Elle manifeste rapidement une autorité assurée dans un milieu et à une époque où les hommes sont partout prépondérants et où les ego sont légion. Il faut savoir qu’alors le monde de l’enseignement universitaire est peuplé de jeunes diplômés qui appartiennent pour beaucoup à la première génération familiale ayant fréquenté l’université. D’où un sentiment de supériorité et de fierté chez ceux et celles qui se voient en pointe de la formation d’une nouvelle élite sociale. Toutes ces personnes ont traversé une course à obstacles, voire pour certains un vrai parcours du combattant. Ces « héros du travail solitaire » n’adhèrent donc pas spontanément aux objectifs d’égalité et de solidarité du mouvement syndical. Il faut dire qu’au début des années 1970, très peu d’établissements universitaires comptent des syndicats. On y rencontre bien quelques organisations bona fide faibles et peu revendicatrices, dont les moyens d’action datent de l’université médiévale. Il y a bien sûr une exception notable, celle que constitue le syndicat des professeurs de l’UQAM, dont l’influence sera grande sur le développement de notre mouvement.

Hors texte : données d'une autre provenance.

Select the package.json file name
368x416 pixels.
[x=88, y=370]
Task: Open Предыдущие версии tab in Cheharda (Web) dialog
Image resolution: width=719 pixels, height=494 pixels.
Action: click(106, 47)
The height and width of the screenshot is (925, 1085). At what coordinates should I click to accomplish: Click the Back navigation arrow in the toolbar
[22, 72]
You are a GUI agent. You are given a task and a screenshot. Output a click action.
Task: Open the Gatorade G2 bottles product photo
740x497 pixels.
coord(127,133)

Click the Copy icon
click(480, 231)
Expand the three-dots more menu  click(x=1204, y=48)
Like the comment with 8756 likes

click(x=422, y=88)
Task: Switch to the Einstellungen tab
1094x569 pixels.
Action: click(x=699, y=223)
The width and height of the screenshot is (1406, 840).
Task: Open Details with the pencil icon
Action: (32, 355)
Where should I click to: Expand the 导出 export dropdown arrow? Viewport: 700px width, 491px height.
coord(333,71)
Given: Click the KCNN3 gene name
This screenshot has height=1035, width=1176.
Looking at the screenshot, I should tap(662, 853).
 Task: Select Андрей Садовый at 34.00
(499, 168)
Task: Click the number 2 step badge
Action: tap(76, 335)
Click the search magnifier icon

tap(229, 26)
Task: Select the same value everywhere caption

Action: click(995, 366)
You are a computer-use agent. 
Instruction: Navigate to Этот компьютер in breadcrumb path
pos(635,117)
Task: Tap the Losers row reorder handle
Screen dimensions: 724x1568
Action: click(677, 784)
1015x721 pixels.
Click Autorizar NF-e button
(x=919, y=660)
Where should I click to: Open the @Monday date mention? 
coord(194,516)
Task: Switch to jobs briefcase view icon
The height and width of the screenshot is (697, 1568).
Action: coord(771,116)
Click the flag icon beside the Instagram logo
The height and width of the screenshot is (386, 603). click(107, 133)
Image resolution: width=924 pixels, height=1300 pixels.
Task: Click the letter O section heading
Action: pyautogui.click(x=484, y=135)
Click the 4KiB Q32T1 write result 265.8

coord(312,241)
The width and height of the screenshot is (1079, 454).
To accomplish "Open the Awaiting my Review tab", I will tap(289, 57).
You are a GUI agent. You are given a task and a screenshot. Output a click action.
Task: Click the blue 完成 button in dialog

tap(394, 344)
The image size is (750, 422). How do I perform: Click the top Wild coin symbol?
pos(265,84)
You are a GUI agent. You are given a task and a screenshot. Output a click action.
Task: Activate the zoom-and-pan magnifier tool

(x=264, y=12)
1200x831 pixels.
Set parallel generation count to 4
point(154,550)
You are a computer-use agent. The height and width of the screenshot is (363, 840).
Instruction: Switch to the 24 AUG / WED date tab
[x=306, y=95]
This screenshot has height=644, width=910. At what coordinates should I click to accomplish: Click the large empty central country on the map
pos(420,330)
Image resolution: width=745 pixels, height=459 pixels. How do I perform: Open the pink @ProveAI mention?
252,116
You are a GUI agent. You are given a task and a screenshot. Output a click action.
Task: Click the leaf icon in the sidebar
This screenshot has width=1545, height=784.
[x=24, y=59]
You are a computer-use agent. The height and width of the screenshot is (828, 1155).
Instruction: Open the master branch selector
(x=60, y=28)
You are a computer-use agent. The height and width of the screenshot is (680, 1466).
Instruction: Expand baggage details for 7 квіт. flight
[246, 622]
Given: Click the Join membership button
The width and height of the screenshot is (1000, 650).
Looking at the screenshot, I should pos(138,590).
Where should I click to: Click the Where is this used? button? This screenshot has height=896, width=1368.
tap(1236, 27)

Suzanne agit parallèlement dans deux champs : la négociation d’une première convention collective, mais aussi la structuration et l’animation de notre jeune syndicat. Elle joue dans les deux cas et dès le départ un rôle de chef d’orchestre. À la présidence du syndicat, bien sûr, mais aussi comme porte-parole à la table de négociations, où elle a laissé la marque d’une battante. Le qualificatif courant qui la désigne à l’époque, c’est celui de « locomotive », tellement sa capacité à nous faire bouger est grande.
Je voudrais souligner enfin ici trois de ses plus importantes qualités dans l’exercice de ses fonctions syndicales :
LA CAPACITÉ À S’INDIGNER
Suzanne a toujours eu une capacité naturelle à s’indigner devant l’injustice en sachant se mettre à la place des autres, de ceux qui sont lésés par le système. Je me permettrai une anecdote : dans les débuts de l’université, les professeurs bénéficiaient du privilège d’inscrire sans frais leurs conjoints et leurs enfants aux cours. Lorsque Suzanne s’est aperçue que les sommes nécessaires venaient du maigre budget des affaires étudiantes, elle a protesté, convaincu les membres du syndicat et obtenu la fin de cette pratique.
LA CAPACITÉ DE RÉSISTER
Cette habileté se fondait sur deux caractéristiques de sa personne : une voix puissante d’abord, servie par un langage très imagé, très coloré. Comme nos vis-à-vis patronaux étaient souvent à l’époque des ecclésiastiques, les écarts de langage de notre présidente suscitaient bien des réactions. Sa fidélité à des principes ensuite, sans concession et bien articulés à une vision de la vie universitaire fondée sur la primauté de la collégialité et sur une lutte constante contre l’arbitraire et une certaine manie du secret cultivée par nos opposants.
LA CAPACITÉ DE RÉUNIR, DE FÉDÉRER AUTOUR D’ELLE LES TENANTS DU CHANGEMENT
Je ferai appel ici encore à une anecdote, personnelle cette fois. C’était en octobre 1972 et il y avait élection au comité exécutif du syndicat. J’avais eu la présomption de me présenter contre elle à la présidence. J’ai été bien sûr sèchement battu. C’est alors qu’elle est venue à ma rencontre, avant le scrutin pour les autres postes et qu’elle m’a demandé de me présenter à l’une des fonctions qui restaient à pourvoir. J’ai accepté et je ne l’ai jamais regretté. Je ne savais pas que c’était le début pour moi d’une longue carrière syndicale.
On peut dire qu’en matière syndicale, Suzanne nous a à peu près tout appris. Pour cette dette que nous avons contractée envers elle, je veux la remercier sincèrement en mon nom personnel et en celui des autres qui ont su et pu profiter de son exemple. On pourrait même ajouter à la liste, malicieusement, la direction de l’université qui, grâce à Suzanne, a trouvé en face d’elle un syndicat militant toujours préoccupé de défendre la qualité de l’enseignement supérieur, en dépit d’aléas budgétaires hélas fréquents.